**Exercise instructions**
**1)** List the usernames of everyone who posts in the forum thread about using PWCs for bay and marsh fishing.
**2)** Retype the lines of the listing, starting at the line that contains "The height and width of the screenshot is (369, 640)." and ending at the line that contains "(1568, 451)".

··· Text shown

# PWCs for bay and marsh fishing



## tx8er (May 19, 2015)

Is it practical to use them in the bay and marsh or are they best suited for the jetties and open water? Can you pole the shallows?

Thanks in advance.


----------



## maskale (Sep 19, 2014)

seems a common misconception is that they shallow running jet power kayaks, they are not. 

They need a solid 2'-3' of water to operate safely and reliably. jet drives are susceptible to damage and shutting you down for the day if they suck trash up. 

even if running in clean sand or mud, you can slowly clog up you cooling passages, even a seadoo

never tried to pole one, probably wont work to well since you would not be polling from the back, but in the middle. 

Would do well for wading though.

If you have a beater jetski, then by all means run her shallow as you like.


----------



## Friendswoodmatt (Feb 22, 2005)

the other thing is you cannot operate before sun up or after sunset


----------



## Fishin' Soldier (Dec 25, 2007)

······
··· Data section

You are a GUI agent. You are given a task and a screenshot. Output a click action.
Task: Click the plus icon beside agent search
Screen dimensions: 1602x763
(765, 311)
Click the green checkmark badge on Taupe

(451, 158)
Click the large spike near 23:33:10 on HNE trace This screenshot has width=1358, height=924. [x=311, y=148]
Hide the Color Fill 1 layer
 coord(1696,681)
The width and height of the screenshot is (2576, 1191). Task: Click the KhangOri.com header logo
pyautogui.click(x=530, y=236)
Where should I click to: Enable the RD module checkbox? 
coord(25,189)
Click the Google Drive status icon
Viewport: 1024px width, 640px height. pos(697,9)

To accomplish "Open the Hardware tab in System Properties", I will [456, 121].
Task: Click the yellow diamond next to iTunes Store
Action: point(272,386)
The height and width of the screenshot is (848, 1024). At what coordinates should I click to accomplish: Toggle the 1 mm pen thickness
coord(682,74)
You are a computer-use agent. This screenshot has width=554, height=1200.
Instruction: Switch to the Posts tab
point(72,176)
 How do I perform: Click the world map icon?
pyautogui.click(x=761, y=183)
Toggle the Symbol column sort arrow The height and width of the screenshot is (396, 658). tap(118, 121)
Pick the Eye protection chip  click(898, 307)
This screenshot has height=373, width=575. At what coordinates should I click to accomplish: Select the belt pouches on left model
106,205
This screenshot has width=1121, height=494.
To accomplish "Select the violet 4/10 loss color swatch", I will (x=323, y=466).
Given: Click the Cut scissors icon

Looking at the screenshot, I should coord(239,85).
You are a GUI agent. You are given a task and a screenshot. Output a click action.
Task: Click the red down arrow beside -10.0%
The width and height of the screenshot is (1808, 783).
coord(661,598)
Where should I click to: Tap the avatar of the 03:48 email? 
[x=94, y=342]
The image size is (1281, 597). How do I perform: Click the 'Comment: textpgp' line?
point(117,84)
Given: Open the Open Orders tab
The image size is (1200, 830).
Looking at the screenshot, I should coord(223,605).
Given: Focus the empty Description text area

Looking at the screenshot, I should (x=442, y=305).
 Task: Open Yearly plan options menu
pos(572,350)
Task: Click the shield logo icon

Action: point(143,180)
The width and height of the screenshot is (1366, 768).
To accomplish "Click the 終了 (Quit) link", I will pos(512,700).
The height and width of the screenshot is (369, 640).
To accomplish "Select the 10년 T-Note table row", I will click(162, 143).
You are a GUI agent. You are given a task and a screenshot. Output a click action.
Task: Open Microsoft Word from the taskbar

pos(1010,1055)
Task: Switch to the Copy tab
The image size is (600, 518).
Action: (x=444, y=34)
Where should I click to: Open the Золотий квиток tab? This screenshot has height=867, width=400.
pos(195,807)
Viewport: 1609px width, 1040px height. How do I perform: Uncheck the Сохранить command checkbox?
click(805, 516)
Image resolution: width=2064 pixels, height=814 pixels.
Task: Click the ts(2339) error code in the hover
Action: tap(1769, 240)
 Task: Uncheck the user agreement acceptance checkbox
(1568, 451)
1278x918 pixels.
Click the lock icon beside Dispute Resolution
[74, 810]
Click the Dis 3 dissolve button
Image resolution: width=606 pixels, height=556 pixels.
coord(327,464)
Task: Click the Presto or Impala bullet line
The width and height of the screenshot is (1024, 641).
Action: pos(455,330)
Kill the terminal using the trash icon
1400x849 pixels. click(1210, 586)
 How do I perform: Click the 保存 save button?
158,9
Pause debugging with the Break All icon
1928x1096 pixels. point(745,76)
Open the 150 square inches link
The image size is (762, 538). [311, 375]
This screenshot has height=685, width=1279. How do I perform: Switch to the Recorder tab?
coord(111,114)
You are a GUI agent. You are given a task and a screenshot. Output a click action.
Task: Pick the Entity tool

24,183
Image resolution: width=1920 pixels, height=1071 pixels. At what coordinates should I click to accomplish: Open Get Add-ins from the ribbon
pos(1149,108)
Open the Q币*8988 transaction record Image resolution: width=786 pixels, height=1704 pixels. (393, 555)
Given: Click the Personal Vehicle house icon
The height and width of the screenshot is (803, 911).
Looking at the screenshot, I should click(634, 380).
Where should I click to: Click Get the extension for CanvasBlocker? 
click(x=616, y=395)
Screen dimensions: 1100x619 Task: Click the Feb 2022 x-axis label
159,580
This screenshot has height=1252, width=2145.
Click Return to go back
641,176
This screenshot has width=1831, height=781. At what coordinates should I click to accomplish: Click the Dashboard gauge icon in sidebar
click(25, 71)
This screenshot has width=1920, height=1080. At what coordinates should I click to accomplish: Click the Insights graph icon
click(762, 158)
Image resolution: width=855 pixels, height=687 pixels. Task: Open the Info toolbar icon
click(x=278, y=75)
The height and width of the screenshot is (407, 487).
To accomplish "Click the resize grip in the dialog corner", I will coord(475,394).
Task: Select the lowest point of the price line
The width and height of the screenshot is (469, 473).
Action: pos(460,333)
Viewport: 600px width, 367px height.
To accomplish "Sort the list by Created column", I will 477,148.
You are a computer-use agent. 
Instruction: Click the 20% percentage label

······

**The answers**
**1)**
tx8er
maskale
Friendswoodmatt
Fishin' Soldier

**2)**
The height and width of the screenshot is (369, 640).
To accomplish "Select the 10년 T-Note table row", I will click(162, 143).
You are a GUI agent. You are given a task and a screenshot. Output a click action.
Task: Open Microsoft Word from the taskbar

pos(1010,1055)
Task: Switch to the Copy tab
The image size is (600, 518).
Action: (x=444, y=34)
Where should I click to: Open the Золотий квиток tab? This screenshot has height=867, width=400.
pos(195,807)
Viewport: 1609px width, 1040px height. How do I perform: Uncheck the Сохранить command checkbox?
click(805, 516)
Image resolution: width=2064 pixels, height=814 pixels.
Task: Click the ts(2339) error code in the hover
Action: tap(1769, 240)
 Task: Uncheck the user agreement acceptance checkbox
(1568, 451)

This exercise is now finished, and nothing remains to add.